- **EXCERPT PROVIDED**
# Fluval 204 capacity



## cichlidpastor (Jun 20, 2009)

Could anyone tell me what the gallon capacity of the fluval 204 canister is?

And with that answered. I have a 65 gallon with the above mentioned filter and a magnum 350 canister rated at 100 gallons. I would like to use the fluval for regular filtering and bio, and the magnum 350 for polishing. Does that sound like a good plan? I will have about 10 Malawi Africans in it.

Getting back into fish after a long time out of it.


----------



## cichlidpastor (Jun 20, 2009)

40 gallons


----------



## hollyfish2000 (Aug 23, 2007)

FWIW, I have a Fluval 205 on a 30 gallon planted tank and I consider it barely adequate. I'd prefer a 305.


----------



## davespeed3 (Mar 29, 2009)

Really, I have a 205 on a similar planted tank and have had to turn it down. There is a number of reasons why these filters can have a reduced flow, for instance, on a planted tank the ball valve in the intake strainer can become clogged and often its not obvious. The earlier (and previous) 04 series had less flow rate, this was uprated to 180 gallons per hour (pump output). Saying that the 305 is way better for the money at 260 gph


----------



## binro01 (Nov 25, 2008)

- **WHAT TO WORK ON**
1. Duplicate the portion of the forum thread on the Fluval 204 capacity starting at "And with that" and ending at "time out of it.".
2. From the records, set down the lines starting at the line that contains "Image resolution: width=1467" and ending at the line that contains "coord(117,51)", with no change to their wording.

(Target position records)
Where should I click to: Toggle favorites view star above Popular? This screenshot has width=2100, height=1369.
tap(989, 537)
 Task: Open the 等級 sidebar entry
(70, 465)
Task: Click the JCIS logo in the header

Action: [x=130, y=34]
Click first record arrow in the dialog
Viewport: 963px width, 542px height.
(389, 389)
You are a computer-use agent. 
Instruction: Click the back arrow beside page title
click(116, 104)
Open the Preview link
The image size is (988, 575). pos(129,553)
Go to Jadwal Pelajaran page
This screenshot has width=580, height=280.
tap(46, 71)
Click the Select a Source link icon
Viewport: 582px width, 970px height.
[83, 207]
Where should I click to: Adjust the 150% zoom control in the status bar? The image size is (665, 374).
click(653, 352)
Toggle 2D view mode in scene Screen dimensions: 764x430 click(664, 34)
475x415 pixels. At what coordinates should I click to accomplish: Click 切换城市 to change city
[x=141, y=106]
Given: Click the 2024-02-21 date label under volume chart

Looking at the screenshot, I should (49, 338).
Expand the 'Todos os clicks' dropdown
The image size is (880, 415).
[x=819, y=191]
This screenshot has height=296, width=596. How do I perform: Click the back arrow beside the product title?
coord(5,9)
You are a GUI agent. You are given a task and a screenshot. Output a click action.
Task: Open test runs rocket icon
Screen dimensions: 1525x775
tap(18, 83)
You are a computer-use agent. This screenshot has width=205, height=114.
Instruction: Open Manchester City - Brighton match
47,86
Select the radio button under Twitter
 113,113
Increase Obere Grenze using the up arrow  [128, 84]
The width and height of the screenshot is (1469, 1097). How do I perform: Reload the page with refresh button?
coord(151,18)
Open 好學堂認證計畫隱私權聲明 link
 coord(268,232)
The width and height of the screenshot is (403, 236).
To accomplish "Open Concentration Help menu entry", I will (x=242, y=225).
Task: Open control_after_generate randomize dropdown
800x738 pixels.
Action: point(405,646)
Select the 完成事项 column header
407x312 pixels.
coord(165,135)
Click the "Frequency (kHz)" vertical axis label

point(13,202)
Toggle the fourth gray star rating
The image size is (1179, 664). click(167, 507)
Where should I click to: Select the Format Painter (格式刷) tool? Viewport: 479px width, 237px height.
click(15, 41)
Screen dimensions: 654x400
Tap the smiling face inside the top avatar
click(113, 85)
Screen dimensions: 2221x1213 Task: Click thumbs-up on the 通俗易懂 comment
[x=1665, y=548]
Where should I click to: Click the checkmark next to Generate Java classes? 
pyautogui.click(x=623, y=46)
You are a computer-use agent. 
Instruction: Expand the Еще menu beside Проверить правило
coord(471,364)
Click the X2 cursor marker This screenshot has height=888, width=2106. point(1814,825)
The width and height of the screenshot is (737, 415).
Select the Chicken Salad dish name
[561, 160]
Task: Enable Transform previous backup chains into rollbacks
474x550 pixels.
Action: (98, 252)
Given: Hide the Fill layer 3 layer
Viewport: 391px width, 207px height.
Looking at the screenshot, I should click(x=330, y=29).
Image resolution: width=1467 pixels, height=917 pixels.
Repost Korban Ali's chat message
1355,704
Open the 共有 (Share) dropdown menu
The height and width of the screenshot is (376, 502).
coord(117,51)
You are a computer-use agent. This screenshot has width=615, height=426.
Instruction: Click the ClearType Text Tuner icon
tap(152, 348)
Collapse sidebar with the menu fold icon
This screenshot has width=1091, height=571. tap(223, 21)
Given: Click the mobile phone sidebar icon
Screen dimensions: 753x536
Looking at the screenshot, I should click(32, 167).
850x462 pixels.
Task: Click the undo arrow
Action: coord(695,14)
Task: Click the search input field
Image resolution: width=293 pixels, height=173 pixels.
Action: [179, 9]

- **TASK-BY-TASK SOLUTIONS**
1.
And with that answered. I have a 65 gallon with the above mentioned filter and a magnum 350 canister rated at 100 gallons. I would like to use the fluval for regular filtering and bio, and the magnum 350 for polishing. Does that sound like a good plan? I will have about 10 Malawi Africans in it.

Getting back into fish after a long time out of it.

2.
Image resolution: width=1467 pixels, height=917 pixels.
Repost Korban Ali's chat message
1355,704
Open the 共有 (Share) dropdown menu
The height and width of the screenshot is (376, 502).
coord(117,51)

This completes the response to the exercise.